*Written request 1*.
Reproduce everything in the records from the first line down to the line that contains "will [x=169, y=241].", including both.

*Passage*.
The allure of mapping lies in its intuitiveness. Even simple "dots on a map can be a powerful way to see trends in data," said Josh Campbell, geographic information system architect for the Humanitarian Information Unit at the State Department. "Maps are a compressed mechanism for storytelling."
Last year, Campbell's office created a series of maps to track the mass migration of Syrians displaced by the country's ongoing violence. The HIU team combined data from thousands of media and internal reports with commercial satellite imagery. Each map provided a geographical snapshot of a place. Together, they showed trends over time and revealed the areas with the most intense conflict.
"That visualization can simplify complex data relationships among variables," Campbell said. "It's one thing to read the information, but I think visualization is a powerful way to consume information that scales beyond reading."
That is perhaps the most important aspect of maps: They make for better decision-making.
The Federal Communications Commission used to convey policy changes through 1,000-page Microsoft Word documents, said Mike Byrne, geographic information officer at the FCC. Now the agency uses cartography to explain complicated policy subjects such as spectrum allocation.
Officials rely on a mixture of open-source and proprietary tools to do that, but the focus is on creating a product that users can easily understand, whether those users are federal decision-makers or members of the general public, Byrne said.
"The platform for us is the Internet," he added. "At FCC, we take really complicated things and display them so that anyone can understand what the high-level landscape view looks like."

*Source material*.
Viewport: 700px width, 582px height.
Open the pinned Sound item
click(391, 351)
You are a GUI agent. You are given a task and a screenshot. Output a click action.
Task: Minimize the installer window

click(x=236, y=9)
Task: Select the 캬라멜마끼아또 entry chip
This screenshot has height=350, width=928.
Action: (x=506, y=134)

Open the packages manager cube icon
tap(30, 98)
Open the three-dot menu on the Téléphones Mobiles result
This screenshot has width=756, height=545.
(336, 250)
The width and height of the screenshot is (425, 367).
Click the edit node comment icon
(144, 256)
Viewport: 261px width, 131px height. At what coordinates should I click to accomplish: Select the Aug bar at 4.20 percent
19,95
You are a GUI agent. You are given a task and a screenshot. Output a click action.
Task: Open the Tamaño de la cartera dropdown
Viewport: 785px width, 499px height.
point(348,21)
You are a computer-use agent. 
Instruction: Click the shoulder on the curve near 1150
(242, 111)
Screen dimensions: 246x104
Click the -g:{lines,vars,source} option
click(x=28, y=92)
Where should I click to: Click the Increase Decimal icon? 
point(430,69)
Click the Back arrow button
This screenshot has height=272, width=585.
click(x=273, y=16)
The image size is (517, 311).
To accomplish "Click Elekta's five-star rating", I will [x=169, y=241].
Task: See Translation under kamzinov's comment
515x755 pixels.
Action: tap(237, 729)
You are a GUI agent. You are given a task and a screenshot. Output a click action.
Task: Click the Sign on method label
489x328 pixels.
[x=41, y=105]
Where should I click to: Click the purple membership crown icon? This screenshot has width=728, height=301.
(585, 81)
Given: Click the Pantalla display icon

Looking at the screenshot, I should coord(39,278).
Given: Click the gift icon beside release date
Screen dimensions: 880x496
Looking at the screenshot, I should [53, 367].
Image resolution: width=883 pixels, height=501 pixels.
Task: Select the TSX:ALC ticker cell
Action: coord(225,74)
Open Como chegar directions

*Written request 2*.
In the passage on government mapping, why does the FCC display complicated subjects the way it does?

*Correct answer 1*.
Viewport: 700px width, 582px height.
Open the pinned Sound item
click(391, 351)
You are a GUI agent. You are given a task and a screenshot. Output a click action.
Task: Minimize the installer window

click(x=236, y=9)
Task: Select the 캬라멜마끼아또 entry chip
This screenshot has height=350, width=928.
Action: (x=506, y=134)

Open the packages manager cube icon
tap(30, 98)
Open the three-dot menu on the Téléphones Mobiles result
This screenshot has width=756, height=545.
(336, 250)
The width and height of the screenshot is (425, 367).
Click the edit node comment icon
(144, 256)
Viewport: 261px width, 131px height. At what coordinates should I click to accomplish: Select the Aug bar at 4.20 percent
19,95
You are a GUI agent. You are given a task and a screenshot. Output a click action.
Task: Open the Tamaño de la cartera dropdown
Viewport: 785px width, 499px height.
point(348,21)
You are a computer-use agent. 
Instruction: Click the shoulder on the curve near 1150
(242, 111)
Screen dimensions: 246x104
Click the -g:{lines,vars,source} option
click(x=28, y=92)
Where should I click to: Click the Increase Decimal icon? 
point(430,69)
Click the Back arrow button
This screenshot has height=272, width=585.
click(x=273, y=16)
The image size is (517, 311).
To accomplish "Click Elekta's five-star rating", I will [x=169, y=241].

*Correct answer 2*.
The FCC displays complicated things so that anyone can understand what the high-level landscape view looks like. That fits its focus on making a product that users can easily understand, whether they are federal decision-makers or members of the general public.